The deficit, which had topped eight percent of GDP during 2024, has since eased and stood at 5.3 percent in February.
Due to political infighting, Israel has yet to approve a budget for 2025 and the country is using a prorated version of the base 2024 budget.
Failure of lawmakers to pass a budget by the end of March would trigger new elections.
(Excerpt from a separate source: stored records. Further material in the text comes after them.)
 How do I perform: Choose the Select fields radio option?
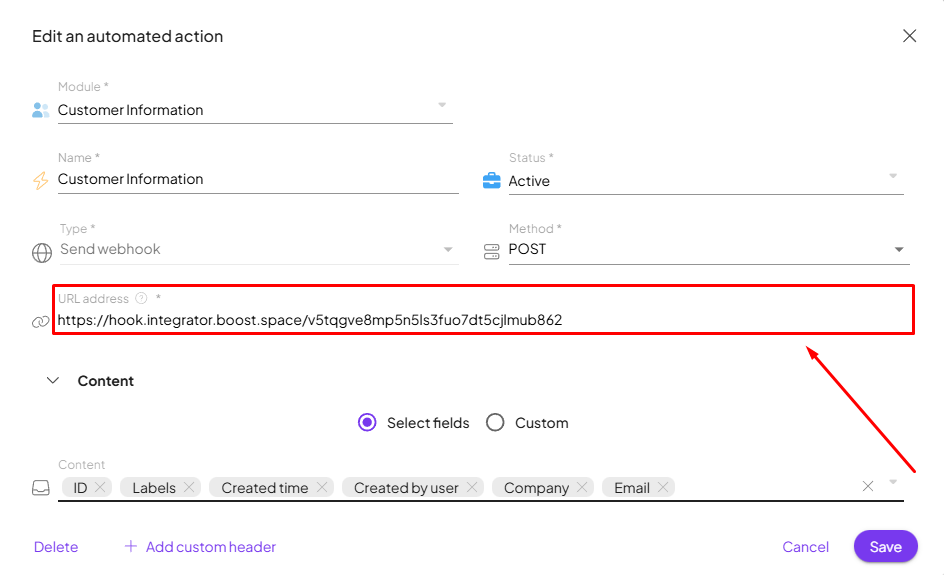367,423
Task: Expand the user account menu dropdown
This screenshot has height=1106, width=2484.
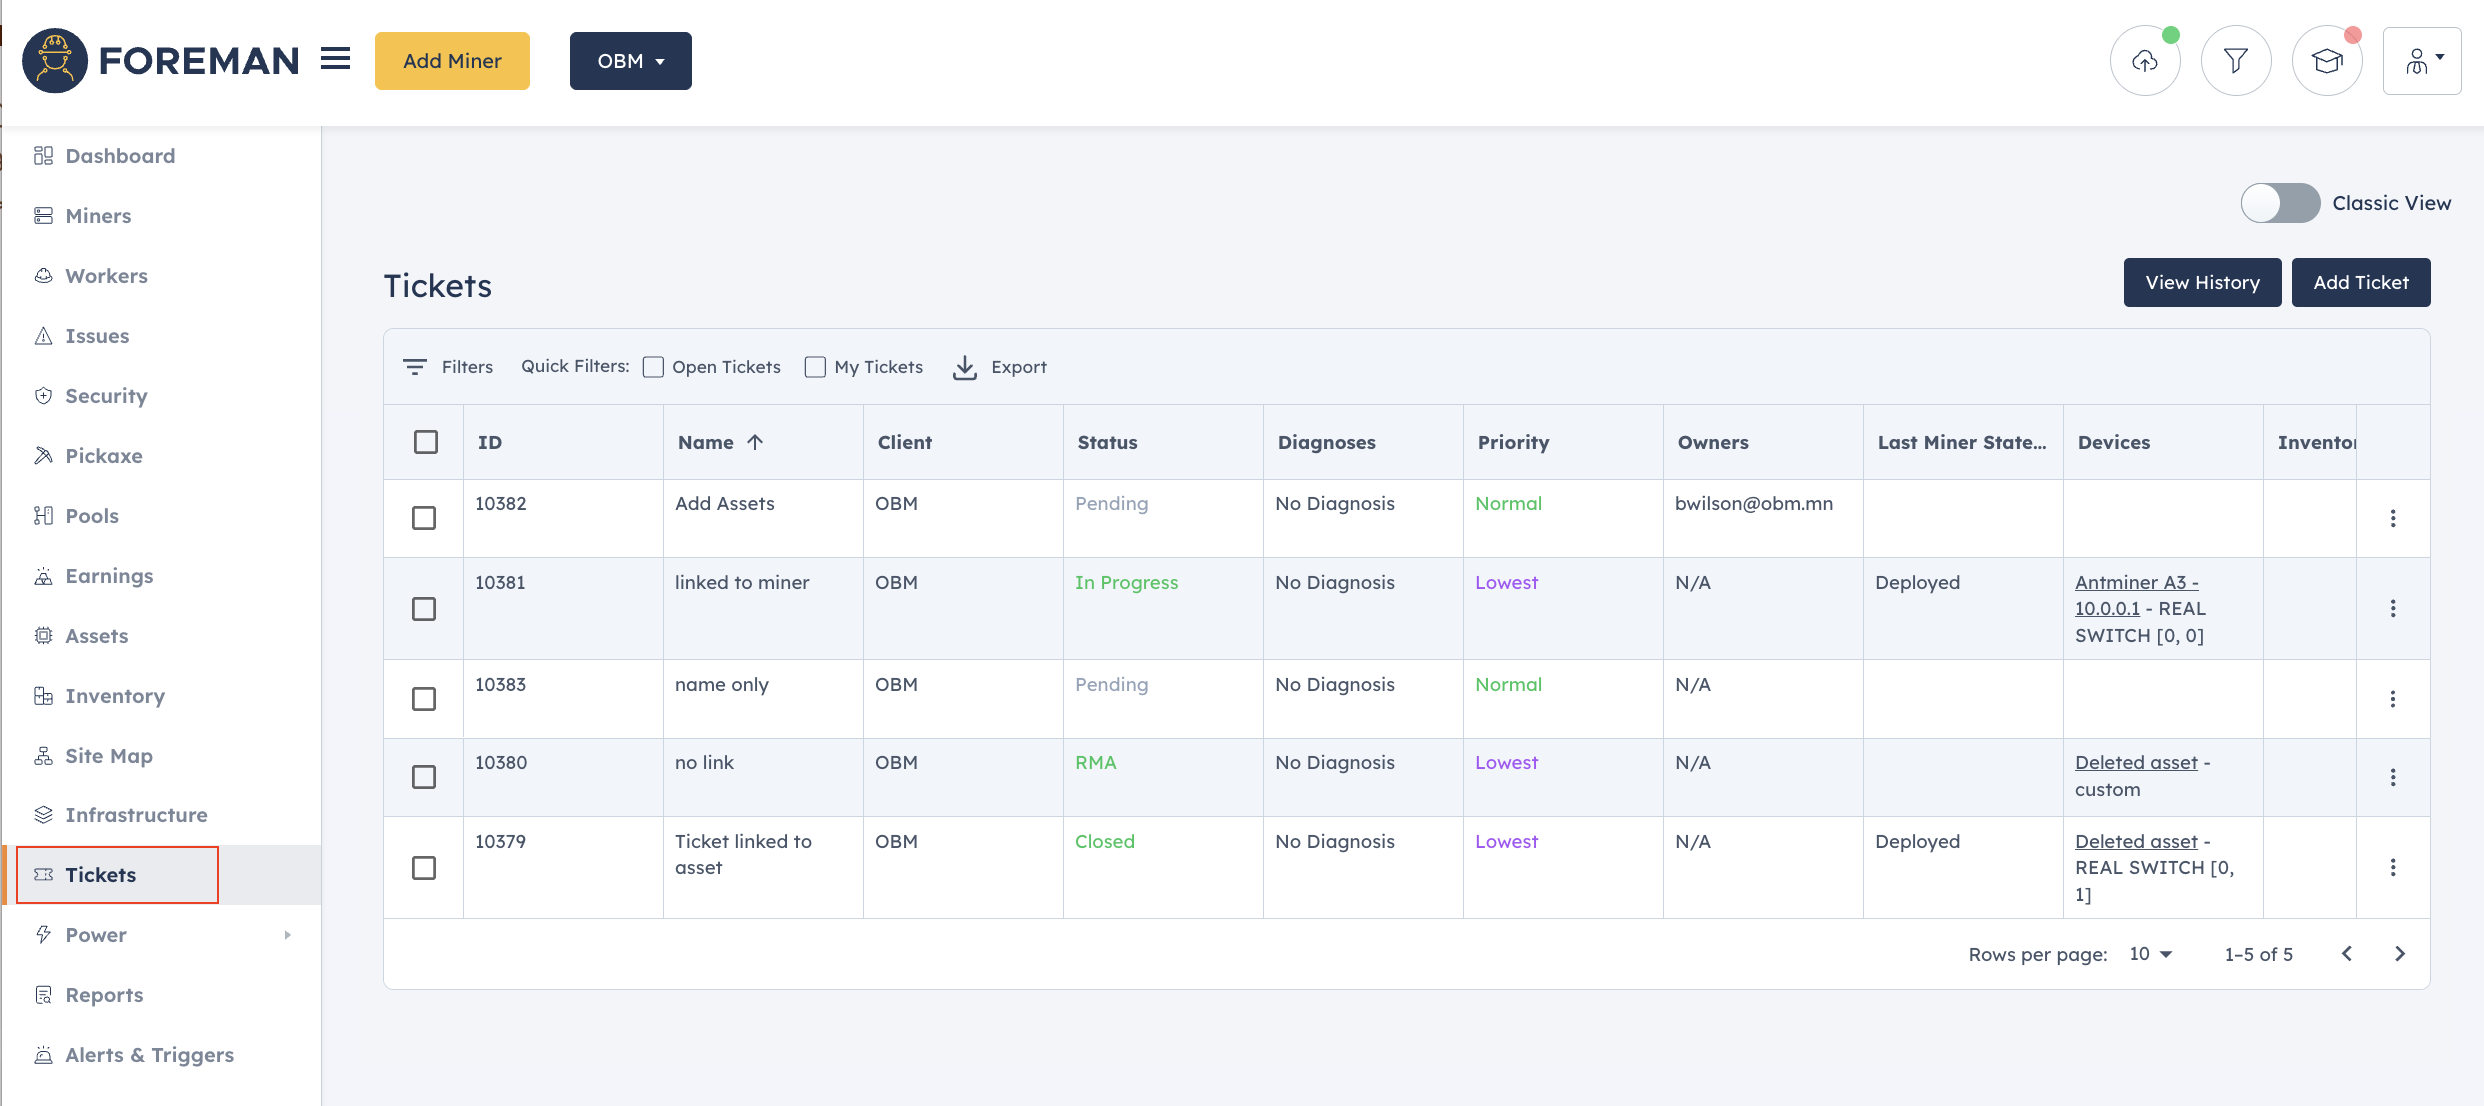Action: pos(2422,61)
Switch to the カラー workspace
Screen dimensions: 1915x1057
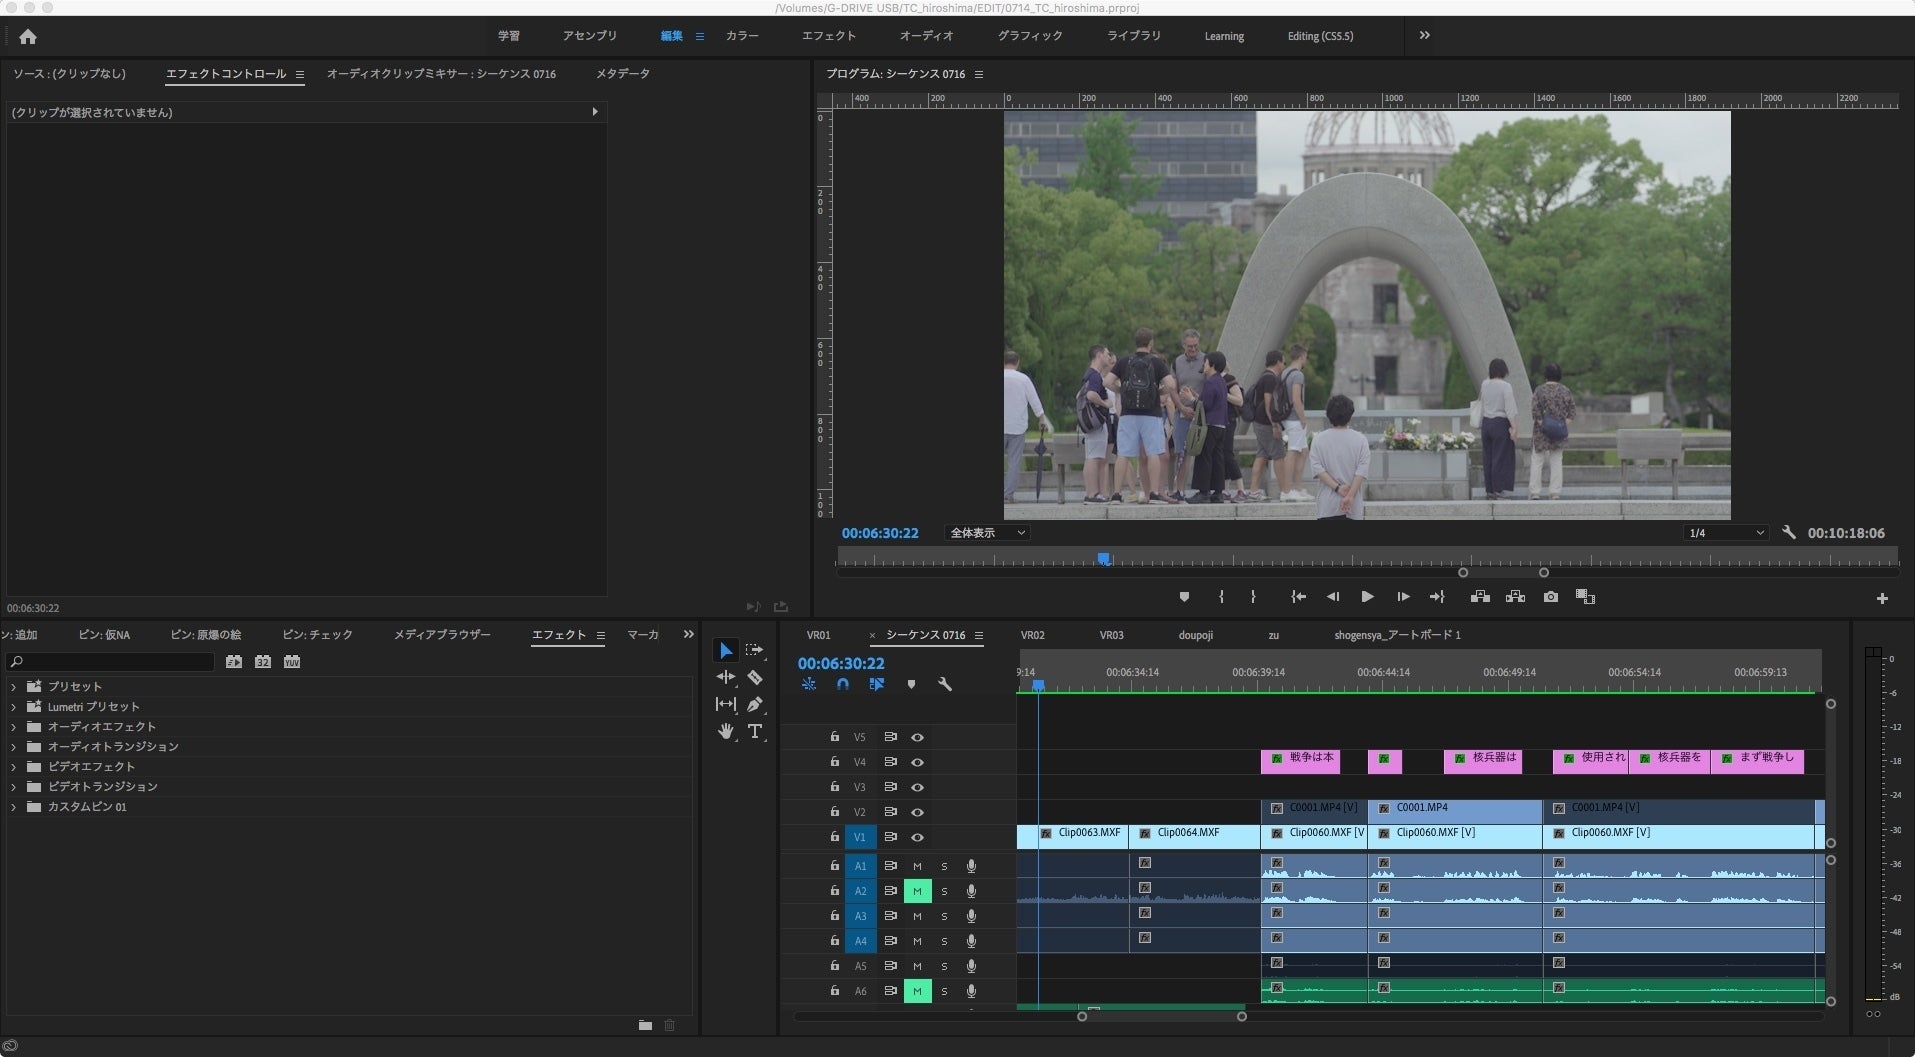coord(742,36)
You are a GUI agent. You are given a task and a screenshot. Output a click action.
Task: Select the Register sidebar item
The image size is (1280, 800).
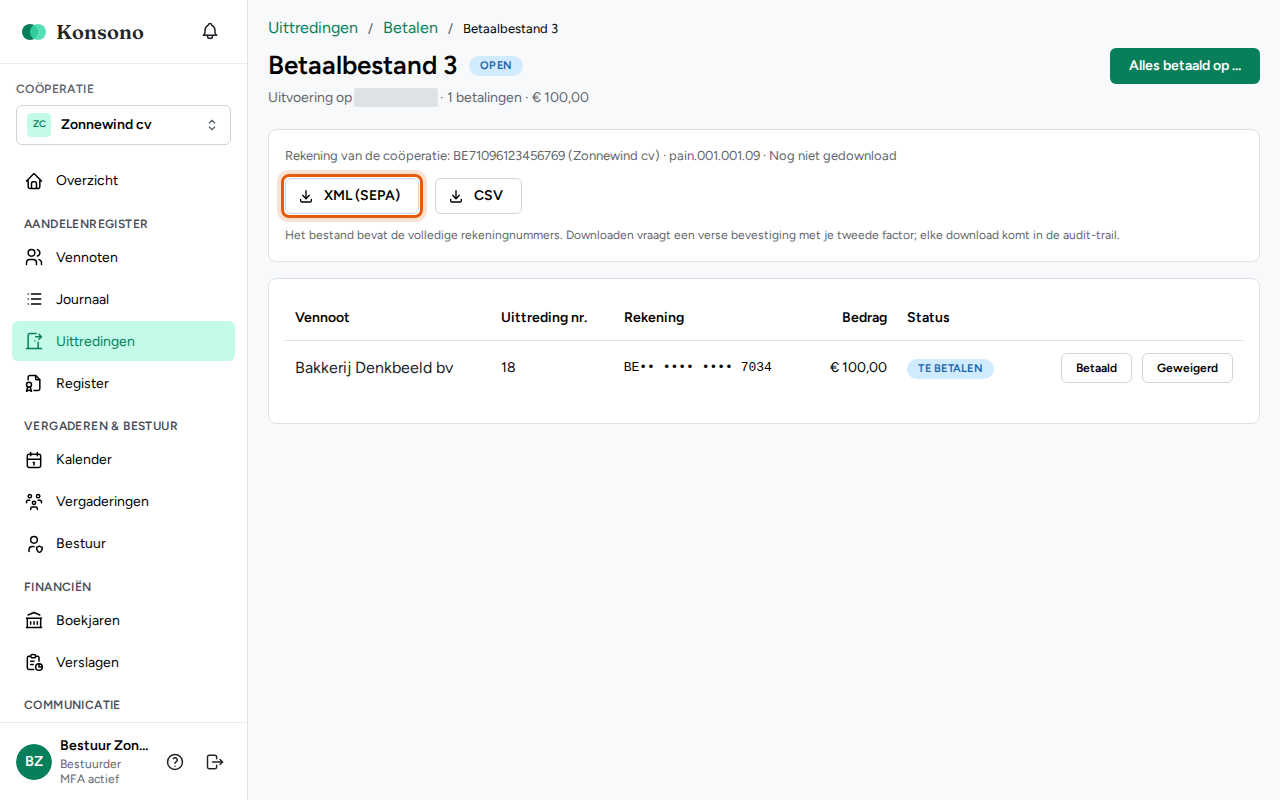pyautogui.click(x=123, y=384)
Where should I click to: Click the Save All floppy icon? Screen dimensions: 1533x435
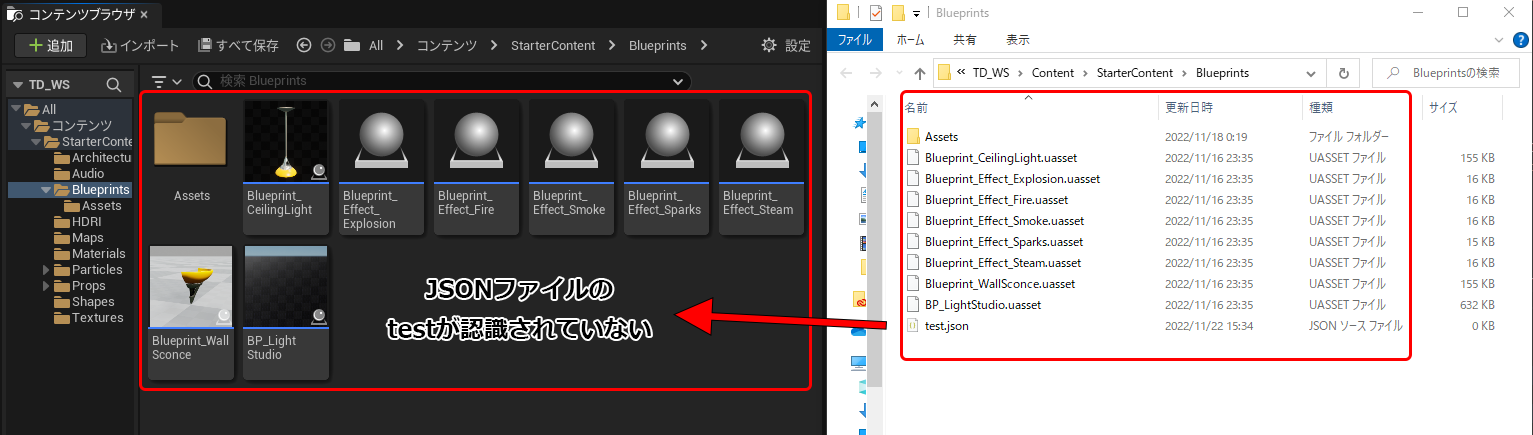point(205,46)
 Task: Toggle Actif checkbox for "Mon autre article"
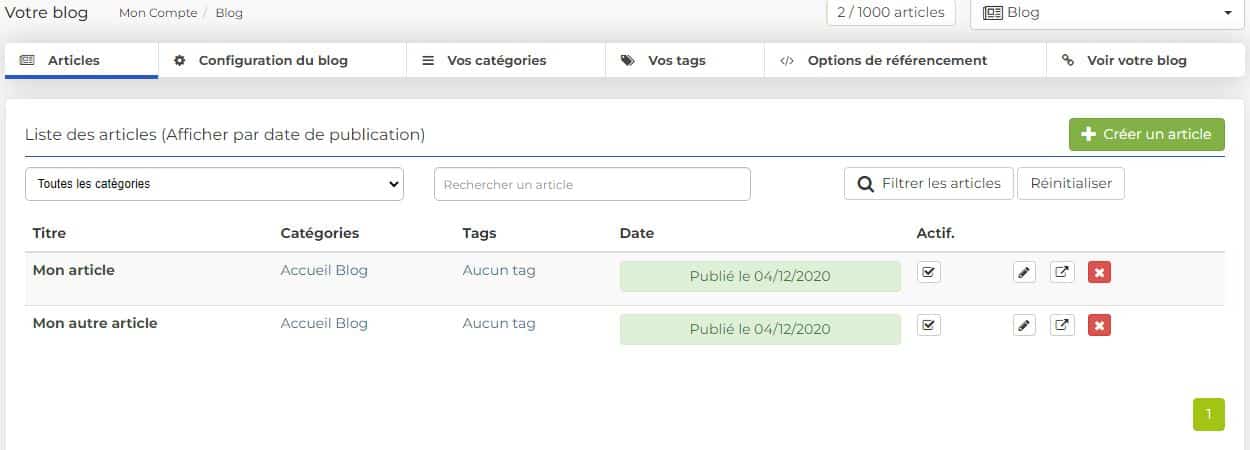[929, 325]
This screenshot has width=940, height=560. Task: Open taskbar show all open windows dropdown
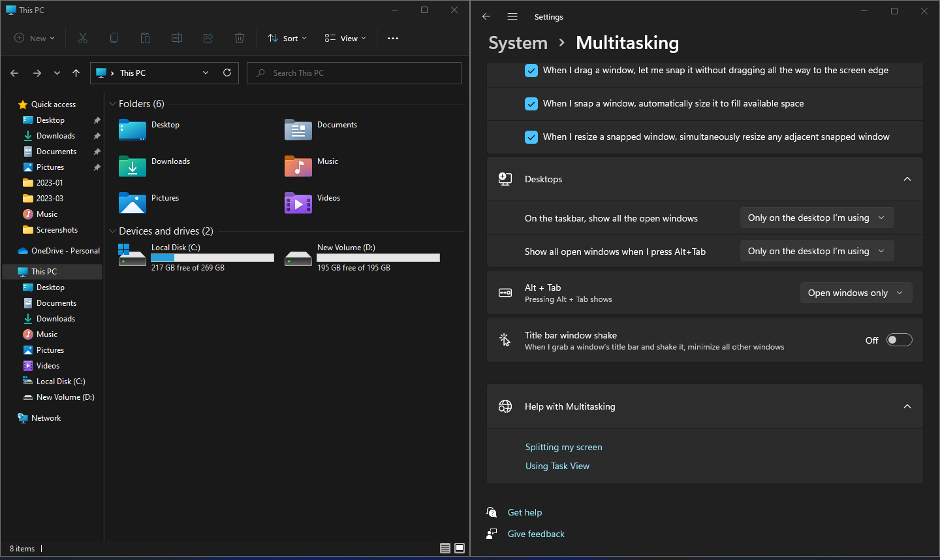(x=816, y=218)
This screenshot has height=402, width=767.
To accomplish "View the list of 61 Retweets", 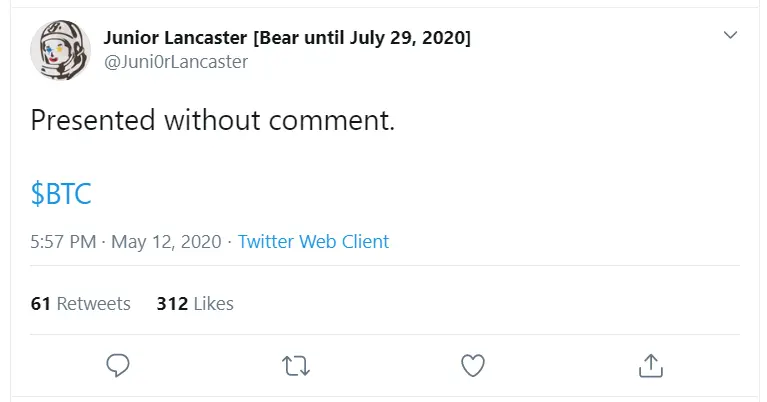I will pyautogui.click(x=80, y=304).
The budget draft of tax hikes and steep spending cuts will be approved on time, said Finance Minister Bezalel Smotrich.
“It is crucial to reduce the deficit below 5% of GDP to stabilise government expenditures and the debt-to-GDP ratio,” Accountant General Yali Rothenberg said.
Earlier reports said that the Israeli ministry had not published monthly reports on war costs since January, raising concerns over transparency in government spending.
Israel’s war on Gaza, described by many as a genocide, began on 7 October 2023 and ended in a ceasefire deal with Hamas on 19 January.
The offensive killed more than 61,700 Palestinians – mostly civilians – including more than 48,570 confirmed dead and others believed to still be beneath the rubble.
In Lebanon, Hezbollah began cross-border attacks on Israel in parallel to the war on Gaza in a “support front” to the Palestinians, but the hostilities escalated into a full-blown war in September before a ceasefire deal ended the conflict there on 27 November.
That war is said to have killed around 6,000 people in Lebanon. Israel has continued to carry out deadly attacks in both Lebanon and Gaza despite the ceasefire deals.
The war in Gaza and simultaneous fighting with Hezbollah have been the longest in Israel’s history, and have had a significant impact on its economy.
Israel’s economy is likely to remain strained in the long term, especially as military spending continues and many Israelis have not yet returned home to the north, observers say.
Tens of thousands of Galilee residents near the border with Lebanon were forced to leave their homes once clashes erupted with Hezbollah on 8 October 2023.
The Israeli government has been burdened with temporarily accommodating them in relatively safer parts of Israel.
But despite Hezbollah being battered by the war and most incapable of fighting Israel in the foreseeable future – and with a ceasefire deal that obliges it to disarm and withdraw from southern Lebanon – many north Israeli residents have refused to return home.